Desvalorização do real pode facilitar projetos do grupo Randon
Porto Alegre, 14 (AE) - A desvalorização do real frente ao dólar provocada pelo alargamento da banda cambial vai facilitar os planos do grupo Randon, de Caxias do Sul, de aumentar em até 20% suas exportações em 1999. No ano passado, o conglomerado, que atua com maior força nos segmentos de implementos rodoviários, autopeças e caminhões fora-de-estrada, vendeu cerca de US$ 75 milhões no exterior, o equivalente a quase 17% dos US$ 450 milhões estimados como receita líquida.

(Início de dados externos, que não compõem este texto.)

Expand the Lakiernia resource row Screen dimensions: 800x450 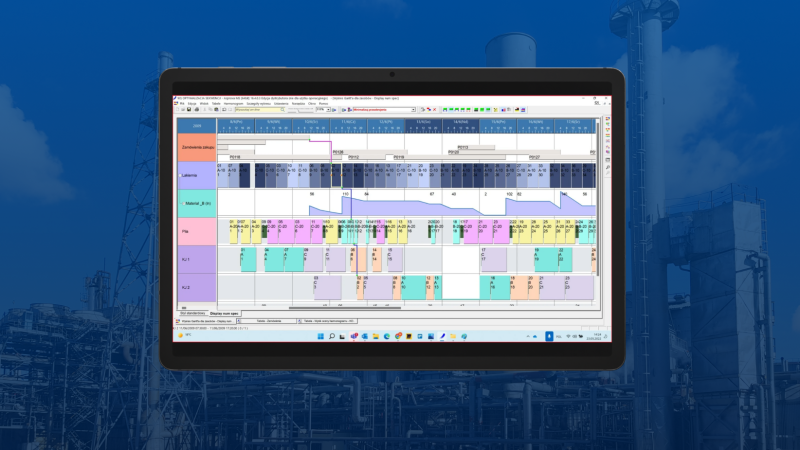click(179, 175)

Segundo o diretor corporativo Astor Schmitt, o resultado da desvalorização do real será positivo para o grupo, pois ele mantém um saldo positivo na relação entre exportações e importações. Além disso, apesar de ter contratado, em dezembro, um empréstimo de US$ 60 milhões junto à IFC (International Finance Corporation), a Randon acredita que a elevação dos custos será diluída ao longo do período de pagamento, de dez anos. Os recursos serão utilizados para financiar investimentos nas controladas Randon Implementos Rodoviários e Fras-Le.
Schmitt entende que a flexibilização do câmbio foi uma ``medida saudável', mas afirma que ele não é suficiente para criar um clima de otimismo ``da noite para o dia'. Embora a situação tenha ``parado de piorar', no médio prazo o cenário continua ``preocupante', avalia o diretor. De acordo com ele, os juros continuam ``extremadamente elevados' e não recuarão enquanto o governo não implementar o ajuste fiscal e as reformas constitucionais.